The empty parking space was identified by camera technology from Controlworks, while the autonomous driving uses radar, LIDAR and 5G communications.

According to ACE scientists, the 5G system adds a layer of safety to traditional systems. Professor Sunwoo Myuong-ho, Automative Engineering Professor with Hanyang University, says autonomous vehicles traditionally use cameras to detect traffic lights which, he says, “have some risk of error”. But the 5G system communicates with traffic signals meaning, he says, there is “zero possibility it can misidentify a traffic light.”
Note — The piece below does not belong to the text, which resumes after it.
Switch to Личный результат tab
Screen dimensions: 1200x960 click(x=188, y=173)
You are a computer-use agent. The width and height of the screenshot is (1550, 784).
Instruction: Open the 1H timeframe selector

Sunwoo says the system will ultimately make the roads safer. “Around 1.3 million people die annually from car accidents worldwide, and among those, 90 percent of the accidents were due to driver carelessness,” he says. “We will continue to advance the car’s capability of responding to unexpected variables and will eventually unveil a level 5 autonomous driving system.”

Sangam District is a sandbox for autonomous driving technologies, with the city government and South Korea’s Ministry of Land, Infrastructure and Transport funding a Cooperative Intelligent Transportation System (C-ITS) network in the district and providing an environment where Korean companies can develop autonomous and Mobility-as-a-Service (MAAS) technology.

The “test track”, as the government calls it, features roadside sensors and “vehicle to everything” technology connecting vehicles-to-vehicles (V2V), vehicles-to-roads (V2R) and vehicles-to-people (V2P). On selected weekends, some roads are closed to allow full testing of autonomous vehicles.

LG U+ says the A1 made 137 test runs through the sandbox using 5G technology before demonstrating the system to reporters in Seoul. The firm will complete trials of the technology for the wider public in January next year, it says.